Lab: networking
In this lab you will write an xv6 device driver for a network interface card (NIC).
Fetch the xv6 source for the lab and check out the net
branch:
$ git fetch
$ git checkout net
$ make clean
Background
Before writing code, you may find it helpful to review "Chapter 5: Interrupts and device drivers" in the xv6 book.
You'll use a network device called the E1000 to handle network communication. To xv6 (and the driver you write), the E1000 looks like a real piece of hardware connected to a real Ethernet local area network (LAN). In fact, the E1000 your driver will talk to is an emulation provided by qemu, connected to a LAN that is also emulated by qemu. On this emulated LAN, xv6 (the "guest") has an IP address of 10.0.2.15. Qemu also arranges for the computer running qemu to appear on the LAN with IP address 10.0.2.2. When xv6 uses the E1000 to send a packet to 10.0.2.2, qemu delivers the packet to the appropriate application on the (real) computer on which you're running qemu (the "host").

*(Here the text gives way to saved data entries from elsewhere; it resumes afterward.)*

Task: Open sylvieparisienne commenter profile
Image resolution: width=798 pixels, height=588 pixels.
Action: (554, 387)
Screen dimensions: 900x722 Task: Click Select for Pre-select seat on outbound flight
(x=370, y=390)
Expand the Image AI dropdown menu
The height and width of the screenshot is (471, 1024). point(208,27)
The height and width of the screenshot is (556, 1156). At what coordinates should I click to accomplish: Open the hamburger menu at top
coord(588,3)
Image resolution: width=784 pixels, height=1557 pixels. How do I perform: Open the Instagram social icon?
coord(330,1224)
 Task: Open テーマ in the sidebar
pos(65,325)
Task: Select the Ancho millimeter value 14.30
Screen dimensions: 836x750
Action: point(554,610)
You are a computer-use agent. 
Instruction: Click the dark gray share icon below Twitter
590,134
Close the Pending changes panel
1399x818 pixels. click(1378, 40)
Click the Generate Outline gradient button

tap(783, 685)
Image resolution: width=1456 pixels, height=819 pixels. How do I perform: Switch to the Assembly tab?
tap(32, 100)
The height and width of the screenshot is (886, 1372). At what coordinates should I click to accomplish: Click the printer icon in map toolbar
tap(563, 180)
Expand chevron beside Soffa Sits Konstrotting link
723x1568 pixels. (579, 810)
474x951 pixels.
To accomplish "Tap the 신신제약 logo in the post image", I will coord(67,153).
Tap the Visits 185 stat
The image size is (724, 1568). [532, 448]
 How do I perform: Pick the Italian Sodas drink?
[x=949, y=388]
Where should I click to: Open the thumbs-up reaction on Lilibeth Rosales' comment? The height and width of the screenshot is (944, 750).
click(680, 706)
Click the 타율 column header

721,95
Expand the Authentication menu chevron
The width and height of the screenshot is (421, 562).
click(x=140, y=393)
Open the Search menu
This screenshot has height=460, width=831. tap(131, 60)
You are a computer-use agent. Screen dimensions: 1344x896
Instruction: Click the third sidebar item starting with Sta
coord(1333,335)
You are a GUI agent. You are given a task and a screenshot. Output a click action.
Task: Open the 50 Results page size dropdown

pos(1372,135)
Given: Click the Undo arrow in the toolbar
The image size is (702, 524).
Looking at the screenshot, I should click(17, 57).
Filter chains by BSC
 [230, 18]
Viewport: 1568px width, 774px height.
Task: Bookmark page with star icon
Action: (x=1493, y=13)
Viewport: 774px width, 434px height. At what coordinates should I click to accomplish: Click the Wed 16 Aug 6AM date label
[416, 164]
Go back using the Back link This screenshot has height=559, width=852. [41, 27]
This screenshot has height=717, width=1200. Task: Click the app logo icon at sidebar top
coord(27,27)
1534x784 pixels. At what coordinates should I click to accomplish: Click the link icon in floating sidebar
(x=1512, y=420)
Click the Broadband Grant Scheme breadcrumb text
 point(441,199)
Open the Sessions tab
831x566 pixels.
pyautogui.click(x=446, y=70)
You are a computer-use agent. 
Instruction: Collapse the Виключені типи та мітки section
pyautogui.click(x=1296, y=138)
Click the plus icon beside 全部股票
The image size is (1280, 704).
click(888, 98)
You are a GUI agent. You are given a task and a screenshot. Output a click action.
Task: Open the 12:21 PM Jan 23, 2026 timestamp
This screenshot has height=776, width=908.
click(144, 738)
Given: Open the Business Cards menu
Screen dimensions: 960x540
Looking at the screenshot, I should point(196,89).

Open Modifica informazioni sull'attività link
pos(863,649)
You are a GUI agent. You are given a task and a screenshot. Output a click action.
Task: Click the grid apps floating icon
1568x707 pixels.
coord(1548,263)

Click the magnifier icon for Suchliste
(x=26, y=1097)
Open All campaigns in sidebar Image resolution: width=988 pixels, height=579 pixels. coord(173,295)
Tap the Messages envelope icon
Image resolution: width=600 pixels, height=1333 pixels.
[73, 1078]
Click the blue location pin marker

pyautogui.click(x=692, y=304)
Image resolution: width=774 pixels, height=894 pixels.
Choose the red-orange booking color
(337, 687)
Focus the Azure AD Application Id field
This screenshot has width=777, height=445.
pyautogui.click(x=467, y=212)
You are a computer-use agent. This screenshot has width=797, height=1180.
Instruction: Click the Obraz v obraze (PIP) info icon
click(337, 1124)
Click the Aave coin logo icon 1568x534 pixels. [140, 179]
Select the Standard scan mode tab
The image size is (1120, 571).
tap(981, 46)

You will use QEMU's "user-mode network stack". QEMU's documentation has more about the user-mode stack here. We've updated the Makefile to enable QEMU's user-mode network stack and the E1000 network card.
The Makefile configures QEMU to record all incoming and outgoing packets to the file packets.pcap
in your lab directory. It may be helpful to review these recordings to confirm that xv6 is transmitting and receiving the packets you expect. To display the recorded packets:
tcpdump -XXnr packets.pcap
We've added some files to the xv6 repository for this lab. The file kernel/e1000.c
contains initialization code for the E1000 as well as empty functions for transmitting and receiving packets, which you'll fill in. kernel/e1000_dev.h
contains definitions for registers and flag bits defined by the E1000 and described in the Intel E1000 Software Developer's Manual. kernel/net.c
and kernel/net.h
contain a simple network stack that implements the IP, UDP, and ARP protocols. These files also contain code for a flexible data structure to hold packets, called an mbuf
. Finally, kernel/pci.c
contains code that searches for an E1000 card on the PCI bus when xv6 boots.
Your Job (hard)
Your job is to complete e1000_transmit()
and e1000_recv()
, both in kernel/e1000.c
, so that the driver can transmit and receive packets. You are done when make grade
says your solution passes all the tests.
While writing your code, you'll find yourself referring to the E1000 Software Developer's Manual. Of particular help may be the following sections:
Section 2 is essential and gives an overview of the entire device.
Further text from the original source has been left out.